- Opening Delimiter -

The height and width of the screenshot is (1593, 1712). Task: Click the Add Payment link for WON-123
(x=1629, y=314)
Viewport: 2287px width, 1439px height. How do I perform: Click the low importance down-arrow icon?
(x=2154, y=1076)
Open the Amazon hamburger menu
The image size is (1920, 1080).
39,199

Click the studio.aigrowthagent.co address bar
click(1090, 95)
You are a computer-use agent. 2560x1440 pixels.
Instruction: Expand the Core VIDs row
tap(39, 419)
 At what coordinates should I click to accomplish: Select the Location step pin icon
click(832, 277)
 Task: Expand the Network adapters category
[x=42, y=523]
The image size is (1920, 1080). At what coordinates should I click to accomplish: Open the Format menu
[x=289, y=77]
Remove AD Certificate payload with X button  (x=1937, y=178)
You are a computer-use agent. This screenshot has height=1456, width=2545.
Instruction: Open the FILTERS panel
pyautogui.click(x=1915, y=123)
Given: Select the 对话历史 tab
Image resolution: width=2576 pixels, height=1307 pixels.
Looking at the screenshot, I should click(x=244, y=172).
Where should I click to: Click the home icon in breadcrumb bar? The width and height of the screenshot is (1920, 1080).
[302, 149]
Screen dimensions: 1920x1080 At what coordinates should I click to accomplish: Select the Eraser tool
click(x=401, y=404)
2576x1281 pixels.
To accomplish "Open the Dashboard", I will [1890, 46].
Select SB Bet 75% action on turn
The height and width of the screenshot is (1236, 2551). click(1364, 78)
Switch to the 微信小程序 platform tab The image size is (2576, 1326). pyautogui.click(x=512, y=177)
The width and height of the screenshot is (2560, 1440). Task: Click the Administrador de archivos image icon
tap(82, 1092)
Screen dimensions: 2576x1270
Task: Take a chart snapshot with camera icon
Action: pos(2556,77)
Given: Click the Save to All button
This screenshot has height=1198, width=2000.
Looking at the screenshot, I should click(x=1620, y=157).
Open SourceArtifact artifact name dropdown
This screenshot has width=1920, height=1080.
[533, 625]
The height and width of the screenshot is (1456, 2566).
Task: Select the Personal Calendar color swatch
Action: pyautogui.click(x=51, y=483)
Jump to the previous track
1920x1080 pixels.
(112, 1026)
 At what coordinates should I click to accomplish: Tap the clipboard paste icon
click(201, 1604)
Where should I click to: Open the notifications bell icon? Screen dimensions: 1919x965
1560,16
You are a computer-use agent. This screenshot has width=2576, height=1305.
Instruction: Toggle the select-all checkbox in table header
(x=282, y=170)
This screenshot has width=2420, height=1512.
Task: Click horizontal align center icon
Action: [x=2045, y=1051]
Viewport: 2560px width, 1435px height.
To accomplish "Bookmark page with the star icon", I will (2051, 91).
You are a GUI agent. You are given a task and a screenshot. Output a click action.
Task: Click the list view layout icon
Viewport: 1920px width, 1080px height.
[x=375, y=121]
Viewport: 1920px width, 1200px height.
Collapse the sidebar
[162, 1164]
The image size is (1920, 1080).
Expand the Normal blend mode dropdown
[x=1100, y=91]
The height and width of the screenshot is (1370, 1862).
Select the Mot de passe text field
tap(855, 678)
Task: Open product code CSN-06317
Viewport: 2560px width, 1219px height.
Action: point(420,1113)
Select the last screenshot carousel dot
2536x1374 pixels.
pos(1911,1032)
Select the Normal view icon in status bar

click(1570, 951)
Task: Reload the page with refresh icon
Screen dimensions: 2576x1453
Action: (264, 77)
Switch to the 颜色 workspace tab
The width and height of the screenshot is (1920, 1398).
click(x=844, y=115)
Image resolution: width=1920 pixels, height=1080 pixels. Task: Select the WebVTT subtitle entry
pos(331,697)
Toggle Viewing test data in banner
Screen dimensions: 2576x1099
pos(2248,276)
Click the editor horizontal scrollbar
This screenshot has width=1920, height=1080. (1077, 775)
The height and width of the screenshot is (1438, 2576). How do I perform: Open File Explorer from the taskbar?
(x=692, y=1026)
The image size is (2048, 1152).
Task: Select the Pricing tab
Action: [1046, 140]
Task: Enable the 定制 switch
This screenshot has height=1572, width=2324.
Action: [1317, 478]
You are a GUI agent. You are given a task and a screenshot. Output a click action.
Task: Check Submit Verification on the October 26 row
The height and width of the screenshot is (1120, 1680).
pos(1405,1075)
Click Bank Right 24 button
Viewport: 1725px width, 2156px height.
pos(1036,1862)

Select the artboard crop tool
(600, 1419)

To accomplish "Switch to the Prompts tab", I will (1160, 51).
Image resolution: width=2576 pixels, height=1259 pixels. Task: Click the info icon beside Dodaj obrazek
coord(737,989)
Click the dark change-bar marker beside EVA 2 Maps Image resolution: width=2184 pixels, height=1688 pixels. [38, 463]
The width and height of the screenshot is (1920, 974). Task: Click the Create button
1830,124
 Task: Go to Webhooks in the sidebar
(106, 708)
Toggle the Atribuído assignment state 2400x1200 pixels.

- Closing Delimiter -

Exercise instructions
Go through the listing above and return each line where the word "page" occurs.

Written answer
To accomplish "Bookmark page with the star icon", I will (2051, 91).
Task: Reload the page with refresh icon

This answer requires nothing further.